(Stored data)
>>>>

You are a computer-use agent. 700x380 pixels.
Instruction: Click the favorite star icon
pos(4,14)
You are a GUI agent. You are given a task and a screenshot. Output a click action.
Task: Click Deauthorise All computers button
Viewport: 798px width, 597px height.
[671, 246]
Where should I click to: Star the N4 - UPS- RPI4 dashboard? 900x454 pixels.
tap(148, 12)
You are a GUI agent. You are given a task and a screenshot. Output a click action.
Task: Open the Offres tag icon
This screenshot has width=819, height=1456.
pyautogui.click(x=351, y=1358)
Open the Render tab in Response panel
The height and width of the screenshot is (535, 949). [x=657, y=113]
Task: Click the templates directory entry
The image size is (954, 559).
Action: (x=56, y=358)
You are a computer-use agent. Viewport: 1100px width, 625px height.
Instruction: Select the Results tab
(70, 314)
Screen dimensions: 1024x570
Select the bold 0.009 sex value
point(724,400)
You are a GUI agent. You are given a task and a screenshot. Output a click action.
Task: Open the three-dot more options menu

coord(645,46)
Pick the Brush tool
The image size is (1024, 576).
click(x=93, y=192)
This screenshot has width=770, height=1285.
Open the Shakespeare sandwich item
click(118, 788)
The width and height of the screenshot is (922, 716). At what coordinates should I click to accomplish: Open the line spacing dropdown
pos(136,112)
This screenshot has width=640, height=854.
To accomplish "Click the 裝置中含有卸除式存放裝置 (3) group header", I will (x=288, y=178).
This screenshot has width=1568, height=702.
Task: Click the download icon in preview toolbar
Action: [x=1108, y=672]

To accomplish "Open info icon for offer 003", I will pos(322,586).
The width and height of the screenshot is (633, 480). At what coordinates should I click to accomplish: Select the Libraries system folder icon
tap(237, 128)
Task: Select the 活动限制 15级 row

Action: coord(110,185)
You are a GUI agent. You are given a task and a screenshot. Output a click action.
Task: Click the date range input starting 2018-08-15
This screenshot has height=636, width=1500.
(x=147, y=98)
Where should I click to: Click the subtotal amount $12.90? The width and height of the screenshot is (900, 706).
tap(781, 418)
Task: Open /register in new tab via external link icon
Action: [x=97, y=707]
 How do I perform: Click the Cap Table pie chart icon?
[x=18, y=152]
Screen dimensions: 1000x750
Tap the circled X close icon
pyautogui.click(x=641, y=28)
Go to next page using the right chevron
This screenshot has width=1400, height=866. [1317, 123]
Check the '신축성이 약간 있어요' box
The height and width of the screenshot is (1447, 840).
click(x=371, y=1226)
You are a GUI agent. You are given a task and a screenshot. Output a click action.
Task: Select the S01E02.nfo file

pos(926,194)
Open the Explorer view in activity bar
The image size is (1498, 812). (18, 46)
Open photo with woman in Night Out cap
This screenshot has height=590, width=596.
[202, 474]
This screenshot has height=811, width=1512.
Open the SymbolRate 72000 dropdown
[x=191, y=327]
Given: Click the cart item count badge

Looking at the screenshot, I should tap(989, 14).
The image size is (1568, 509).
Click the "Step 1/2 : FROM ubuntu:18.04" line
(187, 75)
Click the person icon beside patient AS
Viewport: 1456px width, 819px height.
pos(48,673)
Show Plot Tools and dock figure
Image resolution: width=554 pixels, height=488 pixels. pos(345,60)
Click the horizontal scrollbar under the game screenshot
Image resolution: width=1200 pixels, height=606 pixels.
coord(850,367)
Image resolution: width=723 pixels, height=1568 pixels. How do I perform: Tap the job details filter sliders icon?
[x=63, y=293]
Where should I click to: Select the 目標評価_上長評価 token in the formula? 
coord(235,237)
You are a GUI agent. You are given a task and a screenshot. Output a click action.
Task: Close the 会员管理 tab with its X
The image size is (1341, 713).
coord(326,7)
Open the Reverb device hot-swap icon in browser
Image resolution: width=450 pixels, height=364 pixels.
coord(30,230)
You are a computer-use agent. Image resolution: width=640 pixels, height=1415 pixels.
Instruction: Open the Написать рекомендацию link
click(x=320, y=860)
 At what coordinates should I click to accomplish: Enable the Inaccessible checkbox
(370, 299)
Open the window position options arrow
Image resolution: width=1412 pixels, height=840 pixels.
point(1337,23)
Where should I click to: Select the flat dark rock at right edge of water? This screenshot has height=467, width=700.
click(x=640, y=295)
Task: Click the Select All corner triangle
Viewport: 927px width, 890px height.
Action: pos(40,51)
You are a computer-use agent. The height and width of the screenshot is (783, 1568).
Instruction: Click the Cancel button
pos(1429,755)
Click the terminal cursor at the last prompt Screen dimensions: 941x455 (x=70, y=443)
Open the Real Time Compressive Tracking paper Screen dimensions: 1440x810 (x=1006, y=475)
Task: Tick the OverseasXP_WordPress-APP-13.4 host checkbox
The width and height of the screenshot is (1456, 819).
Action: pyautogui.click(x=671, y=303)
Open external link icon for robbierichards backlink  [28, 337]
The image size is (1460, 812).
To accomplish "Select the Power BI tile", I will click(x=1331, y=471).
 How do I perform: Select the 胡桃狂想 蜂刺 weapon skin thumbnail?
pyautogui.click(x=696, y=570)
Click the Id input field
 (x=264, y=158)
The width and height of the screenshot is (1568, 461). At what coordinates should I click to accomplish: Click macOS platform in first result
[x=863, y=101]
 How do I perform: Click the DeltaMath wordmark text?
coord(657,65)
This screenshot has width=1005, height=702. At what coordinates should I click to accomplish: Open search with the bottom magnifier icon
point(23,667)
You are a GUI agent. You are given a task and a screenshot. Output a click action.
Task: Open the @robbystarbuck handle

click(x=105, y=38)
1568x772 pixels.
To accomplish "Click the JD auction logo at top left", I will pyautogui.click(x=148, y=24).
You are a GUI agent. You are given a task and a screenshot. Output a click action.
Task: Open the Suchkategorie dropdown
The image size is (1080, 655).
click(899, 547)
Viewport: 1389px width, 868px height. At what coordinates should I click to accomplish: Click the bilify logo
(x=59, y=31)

<<<<

◆ **Your instructions**
Gather up every line in the data above that contains the word "dimensions", copying each one.

◆ **Output of the task**
Screen dimensions: 1024x570
Screen dimensions: 1000x750
Click the terminal cursor at the last prompt Screen dimensions: 941x455 (x=70, y=443)
Open the Real Time Compressive Tracking paper Screen dimensions: 1440x810 (x=1006, y=475)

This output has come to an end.